Dans la nuit du 2 février 2026, lorsque Mamadi Doumbouya appose son sceau sur la nomination d’Ibrahima Sory II Tounkara comme ministre de la Justice, c’est moins un homme nouveau qui apparaît sur la scène nationale qu’une figure devenue familière pour les Guinéens. Son visage, son calme maîtrisé et ses mots pesés ont marqué un procès qui restera dans la mémoire collective : celui des évènements du 28 septembre.
À 49 ans, Tounkara incarne une génération de magistrats forgés dans l’exigence, façonnés dans la discrétion, révélés dans la rigueur.
« Je prie Dieu qu’il m’aide à pouvoir réaliser au mieux cette mission… », confiait-il, esquissant la gravité de la tâche qui l’attend.
Des bancs de Kaloum aux tribunes judiciaires
Né à Conakry, formé dans les écoles publiques — du lycée 2 Octobre jusqu’à l’université Gamal Abdel Nasser — Tounkara s’inscrit dans la trajectoire de ceux qui grimpent l’échelle sociale par la persévérance. Étudiant en droit privé au début des années 2000, il obtient son DEUG avant de poursuivre vers le Centre de Formation et de Documentation Judiciaires, où il décroche le Brevet de Magistrat.
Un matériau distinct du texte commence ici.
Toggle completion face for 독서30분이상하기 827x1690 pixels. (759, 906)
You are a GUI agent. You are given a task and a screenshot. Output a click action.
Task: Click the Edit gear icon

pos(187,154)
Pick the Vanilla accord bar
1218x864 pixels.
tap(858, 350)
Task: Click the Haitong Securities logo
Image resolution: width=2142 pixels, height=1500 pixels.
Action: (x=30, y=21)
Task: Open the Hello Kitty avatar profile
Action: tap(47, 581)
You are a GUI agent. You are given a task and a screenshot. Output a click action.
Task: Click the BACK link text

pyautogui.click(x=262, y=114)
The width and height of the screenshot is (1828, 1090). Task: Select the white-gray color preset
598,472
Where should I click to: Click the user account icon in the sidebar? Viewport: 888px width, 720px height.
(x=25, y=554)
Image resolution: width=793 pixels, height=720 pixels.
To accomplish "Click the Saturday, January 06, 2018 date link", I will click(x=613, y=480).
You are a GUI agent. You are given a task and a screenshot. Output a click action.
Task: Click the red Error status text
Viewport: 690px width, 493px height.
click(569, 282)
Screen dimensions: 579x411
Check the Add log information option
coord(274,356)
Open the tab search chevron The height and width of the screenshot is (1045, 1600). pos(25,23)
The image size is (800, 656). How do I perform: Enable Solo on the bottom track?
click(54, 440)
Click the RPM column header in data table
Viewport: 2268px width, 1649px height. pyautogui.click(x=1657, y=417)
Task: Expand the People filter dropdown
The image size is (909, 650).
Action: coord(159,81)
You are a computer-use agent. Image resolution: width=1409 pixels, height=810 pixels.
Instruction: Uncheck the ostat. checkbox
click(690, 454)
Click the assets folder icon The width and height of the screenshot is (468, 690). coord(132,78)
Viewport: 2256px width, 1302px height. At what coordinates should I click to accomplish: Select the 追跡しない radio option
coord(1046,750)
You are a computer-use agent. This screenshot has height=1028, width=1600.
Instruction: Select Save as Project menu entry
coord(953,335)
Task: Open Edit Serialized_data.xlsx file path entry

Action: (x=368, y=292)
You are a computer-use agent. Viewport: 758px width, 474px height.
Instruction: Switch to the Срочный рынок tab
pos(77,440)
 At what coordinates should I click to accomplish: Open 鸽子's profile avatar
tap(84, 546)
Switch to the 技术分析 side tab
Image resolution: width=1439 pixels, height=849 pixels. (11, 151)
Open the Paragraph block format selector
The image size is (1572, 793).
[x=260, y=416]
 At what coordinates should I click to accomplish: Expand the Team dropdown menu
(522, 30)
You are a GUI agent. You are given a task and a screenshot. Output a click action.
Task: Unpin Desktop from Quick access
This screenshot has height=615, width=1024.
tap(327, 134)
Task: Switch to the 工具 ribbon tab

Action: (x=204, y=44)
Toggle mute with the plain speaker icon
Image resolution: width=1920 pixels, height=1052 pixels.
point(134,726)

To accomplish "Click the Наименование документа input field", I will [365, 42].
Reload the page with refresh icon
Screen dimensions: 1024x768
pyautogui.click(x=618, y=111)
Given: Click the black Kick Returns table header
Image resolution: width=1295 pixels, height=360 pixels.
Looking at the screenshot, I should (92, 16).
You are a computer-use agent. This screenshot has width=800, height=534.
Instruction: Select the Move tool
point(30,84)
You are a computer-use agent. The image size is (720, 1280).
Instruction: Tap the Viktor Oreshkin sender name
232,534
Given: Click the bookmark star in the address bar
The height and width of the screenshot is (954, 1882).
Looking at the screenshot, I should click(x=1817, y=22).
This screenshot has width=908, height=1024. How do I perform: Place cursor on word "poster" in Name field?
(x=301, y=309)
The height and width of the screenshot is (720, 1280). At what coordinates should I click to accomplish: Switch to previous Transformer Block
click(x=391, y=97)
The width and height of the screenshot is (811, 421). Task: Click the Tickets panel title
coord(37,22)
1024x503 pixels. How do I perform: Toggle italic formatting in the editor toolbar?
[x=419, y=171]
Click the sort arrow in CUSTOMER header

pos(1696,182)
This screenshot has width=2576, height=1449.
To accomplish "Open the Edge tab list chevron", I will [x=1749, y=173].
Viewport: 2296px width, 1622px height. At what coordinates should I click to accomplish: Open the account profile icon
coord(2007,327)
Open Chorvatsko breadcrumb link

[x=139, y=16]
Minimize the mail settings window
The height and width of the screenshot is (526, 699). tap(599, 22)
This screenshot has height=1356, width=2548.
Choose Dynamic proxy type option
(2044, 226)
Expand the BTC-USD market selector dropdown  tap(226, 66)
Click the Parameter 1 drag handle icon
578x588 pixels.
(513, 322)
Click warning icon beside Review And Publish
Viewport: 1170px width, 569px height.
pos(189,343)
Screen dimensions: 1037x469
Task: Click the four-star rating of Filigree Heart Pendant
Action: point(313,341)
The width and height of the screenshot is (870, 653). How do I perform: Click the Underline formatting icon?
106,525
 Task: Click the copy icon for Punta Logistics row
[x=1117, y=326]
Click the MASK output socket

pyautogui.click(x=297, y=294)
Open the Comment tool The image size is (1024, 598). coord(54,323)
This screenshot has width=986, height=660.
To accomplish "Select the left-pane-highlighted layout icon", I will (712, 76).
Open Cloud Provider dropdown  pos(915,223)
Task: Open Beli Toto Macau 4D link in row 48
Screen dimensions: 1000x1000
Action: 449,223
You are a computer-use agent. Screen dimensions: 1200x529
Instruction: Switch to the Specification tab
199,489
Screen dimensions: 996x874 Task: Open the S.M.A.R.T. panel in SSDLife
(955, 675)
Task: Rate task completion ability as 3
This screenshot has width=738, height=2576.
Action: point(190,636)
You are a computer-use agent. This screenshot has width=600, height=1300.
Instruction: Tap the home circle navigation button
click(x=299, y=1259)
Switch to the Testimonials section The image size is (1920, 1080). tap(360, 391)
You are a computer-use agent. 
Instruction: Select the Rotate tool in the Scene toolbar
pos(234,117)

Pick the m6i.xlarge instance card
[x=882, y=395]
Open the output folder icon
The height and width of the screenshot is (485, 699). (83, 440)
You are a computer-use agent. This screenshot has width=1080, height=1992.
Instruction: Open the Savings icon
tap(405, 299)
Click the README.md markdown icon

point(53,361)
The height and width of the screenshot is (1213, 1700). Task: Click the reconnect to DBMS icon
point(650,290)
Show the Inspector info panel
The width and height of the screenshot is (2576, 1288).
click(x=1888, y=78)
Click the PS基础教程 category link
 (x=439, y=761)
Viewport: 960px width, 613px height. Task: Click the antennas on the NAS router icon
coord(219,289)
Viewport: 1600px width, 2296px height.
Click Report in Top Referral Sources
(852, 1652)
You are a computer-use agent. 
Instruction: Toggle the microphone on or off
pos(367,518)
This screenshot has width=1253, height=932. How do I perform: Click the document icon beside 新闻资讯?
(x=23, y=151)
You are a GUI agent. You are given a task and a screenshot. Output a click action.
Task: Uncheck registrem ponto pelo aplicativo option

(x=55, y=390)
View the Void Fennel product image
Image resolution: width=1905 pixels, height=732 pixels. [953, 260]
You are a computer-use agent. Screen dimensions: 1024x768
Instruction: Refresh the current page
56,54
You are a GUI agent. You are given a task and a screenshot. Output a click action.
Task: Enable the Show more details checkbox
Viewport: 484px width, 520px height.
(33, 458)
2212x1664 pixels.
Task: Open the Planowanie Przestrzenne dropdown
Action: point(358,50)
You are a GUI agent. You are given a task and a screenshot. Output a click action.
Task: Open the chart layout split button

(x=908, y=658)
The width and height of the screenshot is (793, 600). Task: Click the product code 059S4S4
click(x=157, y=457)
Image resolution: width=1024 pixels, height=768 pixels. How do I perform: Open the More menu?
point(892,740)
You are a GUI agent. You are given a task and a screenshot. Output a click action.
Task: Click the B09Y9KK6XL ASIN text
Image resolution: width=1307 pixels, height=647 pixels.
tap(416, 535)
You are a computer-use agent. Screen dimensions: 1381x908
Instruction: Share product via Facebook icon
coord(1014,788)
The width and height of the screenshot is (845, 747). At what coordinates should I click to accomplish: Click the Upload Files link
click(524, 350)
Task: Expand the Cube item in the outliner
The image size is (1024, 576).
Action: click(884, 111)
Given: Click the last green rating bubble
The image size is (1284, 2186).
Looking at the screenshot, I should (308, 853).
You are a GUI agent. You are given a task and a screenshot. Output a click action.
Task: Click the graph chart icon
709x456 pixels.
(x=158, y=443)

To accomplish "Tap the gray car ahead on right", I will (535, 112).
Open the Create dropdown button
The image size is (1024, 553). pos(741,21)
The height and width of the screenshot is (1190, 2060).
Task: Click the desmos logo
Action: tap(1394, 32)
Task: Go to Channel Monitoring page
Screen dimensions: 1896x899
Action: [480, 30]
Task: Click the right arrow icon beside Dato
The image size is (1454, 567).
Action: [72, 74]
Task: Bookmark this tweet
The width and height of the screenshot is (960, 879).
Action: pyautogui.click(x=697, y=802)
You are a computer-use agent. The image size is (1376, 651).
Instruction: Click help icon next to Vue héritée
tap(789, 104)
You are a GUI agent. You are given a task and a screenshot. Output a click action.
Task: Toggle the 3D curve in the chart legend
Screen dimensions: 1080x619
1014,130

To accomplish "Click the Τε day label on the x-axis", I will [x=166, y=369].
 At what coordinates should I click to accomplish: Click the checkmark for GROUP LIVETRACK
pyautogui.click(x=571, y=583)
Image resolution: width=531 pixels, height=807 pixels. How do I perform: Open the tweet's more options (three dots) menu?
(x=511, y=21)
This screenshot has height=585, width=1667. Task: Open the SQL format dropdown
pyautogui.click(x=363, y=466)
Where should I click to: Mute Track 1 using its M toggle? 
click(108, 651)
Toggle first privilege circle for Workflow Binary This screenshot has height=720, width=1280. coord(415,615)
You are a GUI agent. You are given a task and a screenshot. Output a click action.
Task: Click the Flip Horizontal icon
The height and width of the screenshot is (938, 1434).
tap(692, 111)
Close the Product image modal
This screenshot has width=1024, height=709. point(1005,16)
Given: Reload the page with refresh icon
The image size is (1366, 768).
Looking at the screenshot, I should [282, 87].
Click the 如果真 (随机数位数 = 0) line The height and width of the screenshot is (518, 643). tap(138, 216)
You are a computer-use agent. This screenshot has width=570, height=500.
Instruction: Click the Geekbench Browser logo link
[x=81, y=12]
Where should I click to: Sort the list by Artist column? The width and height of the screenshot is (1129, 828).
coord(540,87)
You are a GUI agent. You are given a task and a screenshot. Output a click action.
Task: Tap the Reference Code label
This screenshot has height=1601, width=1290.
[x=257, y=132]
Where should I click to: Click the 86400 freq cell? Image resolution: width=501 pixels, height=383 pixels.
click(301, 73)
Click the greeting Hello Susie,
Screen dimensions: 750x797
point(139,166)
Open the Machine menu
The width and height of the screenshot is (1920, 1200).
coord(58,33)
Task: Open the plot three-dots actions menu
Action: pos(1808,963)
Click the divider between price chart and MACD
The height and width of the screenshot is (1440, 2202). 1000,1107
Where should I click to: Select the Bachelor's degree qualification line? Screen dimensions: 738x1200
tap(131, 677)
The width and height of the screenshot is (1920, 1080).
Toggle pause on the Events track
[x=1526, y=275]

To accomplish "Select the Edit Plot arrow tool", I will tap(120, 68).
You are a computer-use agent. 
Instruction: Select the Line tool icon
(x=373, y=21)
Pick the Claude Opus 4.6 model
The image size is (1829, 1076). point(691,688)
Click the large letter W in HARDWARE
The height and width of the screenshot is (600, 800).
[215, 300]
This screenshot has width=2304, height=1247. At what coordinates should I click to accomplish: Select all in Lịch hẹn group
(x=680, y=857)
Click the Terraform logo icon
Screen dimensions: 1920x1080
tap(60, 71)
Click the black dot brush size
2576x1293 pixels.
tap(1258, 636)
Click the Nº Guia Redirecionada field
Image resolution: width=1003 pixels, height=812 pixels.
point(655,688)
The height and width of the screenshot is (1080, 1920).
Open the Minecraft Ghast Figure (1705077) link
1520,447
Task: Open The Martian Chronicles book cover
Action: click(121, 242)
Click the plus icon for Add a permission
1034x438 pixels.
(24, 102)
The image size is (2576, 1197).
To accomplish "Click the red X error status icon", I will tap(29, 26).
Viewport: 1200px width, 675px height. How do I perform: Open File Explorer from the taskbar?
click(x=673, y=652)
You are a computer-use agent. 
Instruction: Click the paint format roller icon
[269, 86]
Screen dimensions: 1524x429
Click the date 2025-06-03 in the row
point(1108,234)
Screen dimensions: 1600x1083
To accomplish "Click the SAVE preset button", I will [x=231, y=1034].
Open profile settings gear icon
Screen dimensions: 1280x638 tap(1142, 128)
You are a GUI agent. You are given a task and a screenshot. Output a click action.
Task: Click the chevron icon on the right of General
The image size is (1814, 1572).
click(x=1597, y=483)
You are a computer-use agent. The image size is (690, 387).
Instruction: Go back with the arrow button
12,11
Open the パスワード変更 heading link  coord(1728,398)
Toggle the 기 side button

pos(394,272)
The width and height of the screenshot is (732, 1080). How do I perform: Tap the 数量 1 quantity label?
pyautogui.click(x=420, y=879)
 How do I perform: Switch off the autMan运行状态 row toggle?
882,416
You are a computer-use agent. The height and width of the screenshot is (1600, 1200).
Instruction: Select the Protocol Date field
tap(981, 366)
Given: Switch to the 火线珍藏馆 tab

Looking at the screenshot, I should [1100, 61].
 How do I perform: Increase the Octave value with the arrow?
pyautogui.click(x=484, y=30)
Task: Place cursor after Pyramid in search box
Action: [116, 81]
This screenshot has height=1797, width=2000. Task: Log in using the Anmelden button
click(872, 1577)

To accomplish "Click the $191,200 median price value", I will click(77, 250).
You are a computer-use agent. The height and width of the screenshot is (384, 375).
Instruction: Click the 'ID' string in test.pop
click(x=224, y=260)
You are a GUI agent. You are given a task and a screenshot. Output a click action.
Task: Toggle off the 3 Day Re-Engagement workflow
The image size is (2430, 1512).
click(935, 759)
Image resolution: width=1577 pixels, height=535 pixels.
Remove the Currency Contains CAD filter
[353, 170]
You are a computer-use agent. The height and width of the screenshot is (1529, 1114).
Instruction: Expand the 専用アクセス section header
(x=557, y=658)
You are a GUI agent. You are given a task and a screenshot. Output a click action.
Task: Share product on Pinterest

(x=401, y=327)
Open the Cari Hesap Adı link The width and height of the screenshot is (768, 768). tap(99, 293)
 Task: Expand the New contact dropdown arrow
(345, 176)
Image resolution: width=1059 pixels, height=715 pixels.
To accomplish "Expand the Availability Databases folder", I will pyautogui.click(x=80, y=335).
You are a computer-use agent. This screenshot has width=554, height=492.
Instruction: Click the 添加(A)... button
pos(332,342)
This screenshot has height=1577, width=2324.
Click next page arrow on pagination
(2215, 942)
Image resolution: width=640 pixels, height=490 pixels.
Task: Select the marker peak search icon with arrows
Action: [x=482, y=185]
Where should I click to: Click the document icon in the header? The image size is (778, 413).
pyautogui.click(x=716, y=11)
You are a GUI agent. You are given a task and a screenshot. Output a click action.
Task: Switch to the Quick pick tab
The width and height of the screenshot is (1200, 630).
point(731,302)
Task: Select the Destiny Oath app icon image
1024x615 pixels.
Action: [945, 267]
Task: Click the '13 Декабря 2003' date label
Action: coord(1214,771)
Sa carrière commence réellement en 2009. Kaloum, Mafanco, Macenta, Mamou… Son parcours ressemble à une diagonale à travers le pays, une immersion dans les réalités judiciaires guinéennes, loin des projecteurs. À chaque étape, un même constat revient chez ceux qui le côtoient : une manière ferme mais mesurée de tenir l’audience, une posture dépourvue de gesticulations, mais chargée d’autorité institutionnelle.
La scène qui le révèle
C’est en septembre 2022, lorsqu’il devient président du tribunal de première instance de Dixinn, que son nom franchit un seuil national. L’ancien ministre de la Justice, Alphonse Charles Wright, le choisit pour diriger le procès tant attendu du massacre du 28 septembre. Un dossier explosif, un huis clos exposé, un pays suspendu.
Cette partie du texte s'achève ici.